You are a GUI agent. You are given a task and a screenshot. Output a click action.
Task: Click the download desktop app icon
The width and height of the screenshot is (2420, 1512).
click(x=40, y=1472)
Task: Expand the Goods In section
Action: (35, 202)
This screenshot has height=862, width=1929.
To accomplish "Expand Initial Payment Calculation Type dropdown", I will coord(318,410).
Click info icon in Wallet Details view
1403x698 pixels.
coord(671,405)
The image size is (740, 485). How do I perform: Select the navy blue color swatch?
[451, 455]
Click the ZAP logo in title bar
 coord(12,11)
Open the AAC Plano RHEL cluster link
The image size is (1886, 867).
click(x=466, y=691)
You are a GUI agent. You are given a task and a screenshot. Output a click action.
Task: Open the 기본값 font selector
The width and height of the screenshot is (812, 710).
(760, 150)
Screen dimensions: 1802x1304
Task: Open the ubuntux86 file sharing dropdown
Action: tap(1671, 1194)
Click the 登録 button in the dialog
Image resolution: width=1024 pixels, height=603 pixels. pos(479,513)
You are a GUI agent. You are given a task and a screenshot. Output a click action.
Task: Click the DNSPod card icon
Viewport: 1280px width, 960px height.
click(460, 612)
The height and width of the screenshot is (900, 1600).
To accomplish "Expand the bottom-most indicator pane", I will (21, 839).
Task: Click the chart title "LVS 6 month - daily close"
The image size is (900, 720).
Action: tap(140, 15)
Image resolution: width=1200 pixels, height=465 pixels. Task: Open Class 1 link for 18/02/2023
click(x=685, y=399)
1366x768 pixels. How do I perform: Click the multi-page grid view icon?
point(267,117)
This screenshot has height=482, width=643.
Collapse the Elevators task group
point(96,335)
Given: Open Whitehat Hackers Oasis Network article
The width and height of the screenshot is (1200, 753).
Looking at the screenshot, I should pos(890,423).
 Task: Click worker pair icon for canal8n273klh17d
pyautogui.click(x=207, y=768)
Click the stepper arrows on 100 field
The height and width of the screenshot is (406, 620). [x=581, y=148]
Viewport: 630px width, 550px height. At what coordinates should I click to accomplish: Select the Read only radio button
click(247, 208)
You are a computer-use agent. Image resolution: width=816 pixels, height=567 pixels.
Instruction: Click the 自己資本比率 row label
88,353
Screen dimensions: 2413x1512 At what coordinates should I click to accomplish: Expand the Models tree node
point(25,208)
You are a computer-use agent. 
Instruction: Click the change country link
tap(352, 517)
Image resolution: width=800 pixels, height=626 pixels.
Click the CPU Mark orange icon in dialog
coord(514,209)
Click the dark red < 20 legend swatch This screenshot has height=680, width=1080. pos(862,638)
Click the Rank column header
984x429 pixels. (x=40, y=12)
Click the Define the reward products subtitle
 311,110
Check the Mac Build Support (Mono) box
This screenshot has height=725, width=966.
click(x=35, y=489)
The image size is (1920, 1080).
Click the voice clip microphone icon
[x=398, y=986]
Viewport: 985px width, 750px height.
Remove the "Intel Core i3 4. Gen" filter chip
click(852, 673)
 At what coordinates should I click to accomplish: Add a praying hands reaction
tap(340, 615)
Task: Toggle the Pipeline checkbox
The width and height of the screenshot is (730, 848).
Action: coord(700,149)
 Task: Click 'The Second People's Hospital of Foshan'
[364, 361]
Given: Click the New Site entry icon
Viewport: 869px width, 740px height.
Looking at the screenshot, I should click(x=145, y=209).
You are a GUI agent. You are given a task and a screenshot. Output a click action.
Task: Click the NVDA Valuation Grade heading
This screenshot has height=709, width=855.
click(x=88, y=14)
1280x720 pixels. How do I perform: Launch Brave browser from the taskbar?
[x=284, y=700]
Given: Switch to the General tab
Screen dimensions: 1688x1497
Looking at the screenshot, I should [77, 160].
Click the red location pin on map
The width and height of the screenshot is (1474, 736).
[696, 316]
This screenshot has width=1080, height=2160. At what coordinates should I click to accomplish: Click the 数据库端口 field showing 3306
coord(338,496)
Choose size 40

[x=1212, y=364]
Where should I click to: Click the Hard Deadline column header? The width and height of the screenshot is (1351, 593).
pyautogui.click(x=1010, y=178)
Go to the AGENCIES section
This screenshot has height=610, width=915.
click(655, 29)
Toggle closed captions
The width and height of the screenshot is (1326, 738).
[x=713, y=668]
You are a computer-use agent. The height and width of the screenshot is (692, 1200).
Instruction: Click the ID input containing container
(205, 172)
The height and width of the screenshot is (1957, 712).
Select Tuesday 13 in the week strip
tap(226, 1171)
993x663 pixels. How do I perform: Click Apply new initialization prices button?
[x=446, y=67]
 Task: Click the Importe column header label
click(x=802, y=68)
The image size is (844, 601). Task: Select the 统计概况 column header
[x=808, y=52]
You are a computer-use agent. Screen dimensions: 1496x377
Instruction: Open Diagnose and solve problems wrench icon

#####

WHAT YOU NEED TO DO - Copy all of the rows above word for word, with no changes.

WORKED ANSWER -
You are a GUI agent. You are given a task and a screenshot. Output a click action.
Task: Click the download desktop app icon
The width and height of the screenshot is (2420, 1512).
click(x=40, y=1472)
Task: Expand the Goods In section
Action: (35, 202)
This screenshot has height=862, width=1929.
To accomplish "Expand Initial Payment Calculation Type dropdown", I will coord(318,410).
Click info icon in Wallet Details view
1403x698 pixels.
coord(671,405)
The image size is (740, 485). How do I perform: Select the navy blue color swatch?
[451, 455]
Click the ZAP logo in title bar
 coord(12,11)
Open the AAC Plano RHEL cluster link
The image size is (1886, 867).
click(x=466, y=691)
You are a GUI agent. You are given a task and a screenshot. Output a click action.
Task: Open the 기본값 font selector
The width and height of the screenshot is (812, 710).
(760, 150)
Screen dimensions: 1802x1304
Task: Open the ubuntux86 file sharing dropdown
Action: tap(1671, 1194)
Click the 登録 button in the dialog
Image resolution: width=1024 pixels, height=603 pixels. pos(479,513)
You are a GUI agent. You are given a task and a screenshot. Output a click action.
Task: Click the DNSPod card icon
Viewport: 1280px width, 960px height.
click(460, 612)
The height and width of the screenshot is (900, 1600).
To accomplish "Expand the bottom-most indicator pane", I will (21, 839).
Task: Click the chart title "LVS 6 month - daily close"
The image size is (900, 720).
Action: tap(140, 15)
Image resolution: width=1200 pixels, height=465 pixels. Task: Open Class 1 link for 18/02/2023
click(x=685, y=399)
1366x768 pixels. How do I perform: Click the multi-page grid view icon?
point(267,117)
This screenshot has height=482, width=643.
Collapse the Elevators task group
point(96,335)
Given: Open Whitehat Hackers Oasis Network article
The width and height of the screenshot is (1200, 753).
Looking at the screenshot, I should pos(890,423).
 Task: Click worker pair icon for canal8n273klh17d
pyautogui.click(x=207, y=768)
Click the stepper arrows on 100 field
The height and width of the screenshot is (406, 620). [x=581, y=148]
Viewport: 630px width, 550px height. At what coordinates should I click to accomplish: Select the Read only radio button
click(247, 208)
You are a computer-use agent. Image resolution: width=816 pixels, height=567 pixels.
Instruction: Click the 自己資本比率 row label
88,353
Screen dimensions: 2413x1512 At what coordinates should I click to accomplish: Expand the Models tree node
point(25,208)
You are a computer-use agent. 
Instruction: Click the change country link
tap(352, 517)
Image resolution: width=800 pixels, height=626 pixels.
Click the CPU Mark orange icon in dialog
coord(514,209)
Click the dark red < 20 legend swatch This screenshot has height=680, width=1080. pos(862,638)
Click the Rank column header
984x429 pixels. (x=40, y=12)
Click the Define the reward products subtitle
 311,110
Check the Mac Build Support (Mono) box
This screenshot has height=725, width=966.
click(x=35, y=489)
The image size is (1920, 1080).
Click the voice clip microphone icon
[x=398, y=986]
Viewport: 985px width, 750px height.
Remove the "Intel Core i3 4. Gen" filter chip
click(852, 673)
 At what coordinates should I click to accomplish: Add a praying hands reaction
tap(340, 615)
Task: Toggle the Pipeline checkbox
The width and height of the screenshot is (730, 848).
Action: coord(700,149)
 Task: Click 'The Second People's Hospital of Foshan'
[364, 361]
Given: Click the New Site entry icon
Viewport: 869px width, 740px height.
Looking at the screenshot, I should click(x=145, y=209).
You are a GUI agent. You are given a task and a screenshot. Output a click action.
Task: Click the NVDA Valuation Grade heading
This screenshot has height=709, width=855.
click(x=88, y=14)
1280x720 pixels. How do I perform: Launch Brave browser from the taskbar?
[x=284, y=700]
Given: Switch to the General tab
Screen dimensions: 1688x1497
Looking at the screenshot, I should [77, 160].
Click the red location pin on map
The width and height of the screenshot is (1474, 736).
[696, 316]
This screenshot has width=1080, height=2160. At what coordinates should I click to accomplish: Click the 数据库端口 field showing 3306
coord(338,496)
Choose size 40

[x=1212, y=364]
Where should I click to: Click the Hard Deadline column header? The width and height of the screenshot is (1351, 593).
pyautogui.click(x=1010, y=178)
Go to the AGENCIES section
This screenshot has height=610, width=915.
click(655, 29)
Toggle closed captions
The width and height of the screenshot is (1326, 738).
[x=713, y=668]
You are a computer-use agent. The height and width of the screenshot is (692, 1200).
Instruction: Click the ID input containing container
(205, 172)
The height and width of the screenshot is (1957, 712).
Select Tuesday 13 in the week strip
tap(226, 1171)
993x663 pixels. How do I perform: Click Apply new initialization prices button?
[x=446, y=67]
 Task: Click the Importe column header label
click(x=802, y=68)
The image size is (844, 601). Task: Select the 统计概况 column header
[x=808, y=52]
You are a computer-use agent. Screen dimensions: 1496x377
Instruction: Open Diagnose and solve problems wrench icon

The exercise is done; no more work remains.